GOAL: Can you write out the items again, beginning with the line that contains "You are a computer-use agent. This" and continuing through the line that contains "Click the Survey your customers illustration" (both included), requests and all, with every coordinate in the answers multiplied by 2.5 and rounded to a whole number, halves going up?

RECORDED DATA:
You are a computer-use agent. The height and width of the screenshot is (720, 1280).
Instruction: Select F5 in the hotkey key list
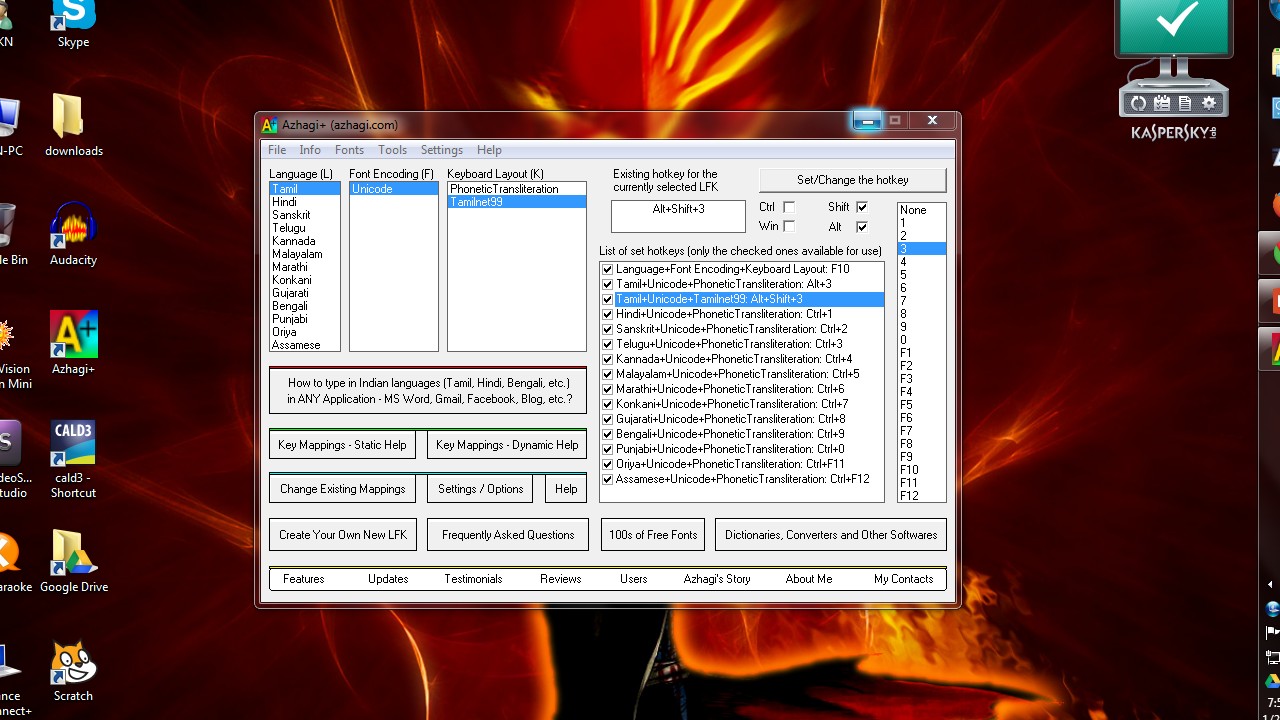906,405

---

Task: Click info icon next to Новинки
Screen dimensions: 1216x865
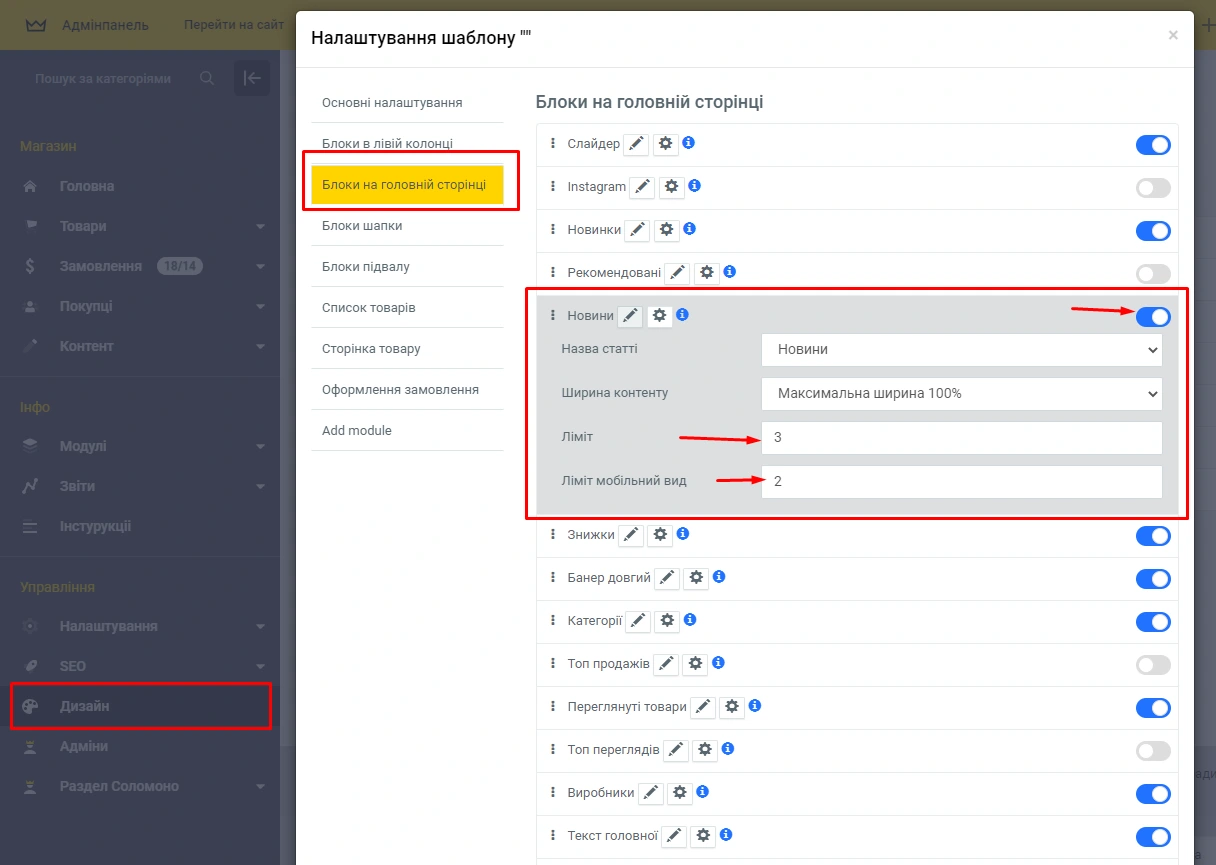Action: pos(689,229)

* * *

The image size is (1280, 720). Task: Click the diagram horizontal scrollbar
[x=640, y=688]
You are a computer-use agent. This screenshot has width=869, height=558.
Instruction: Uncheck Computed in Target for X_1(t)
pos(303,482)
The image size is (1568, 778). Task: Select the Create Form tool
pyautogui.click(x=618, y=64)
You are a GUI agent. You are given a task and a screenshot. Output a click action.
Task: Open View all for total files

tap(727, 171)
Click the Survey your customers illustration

SOLUTION TO THE EXERCISE:
You are a computer-use agent. This screenshot has width=869, height=558.
Instruction: Uncheck Computed in Target for X_1(t)
pos(758,1205)
The image size is (1568, 778). Task: Select the Create Form tool
pyautogui.click(x=1545, y=160)
You are a GUI agent. You are given a task and a screenshot. Output a click action.
Task: Open View all for total files

tap(1818, 428)
Click the Survey your customers illustration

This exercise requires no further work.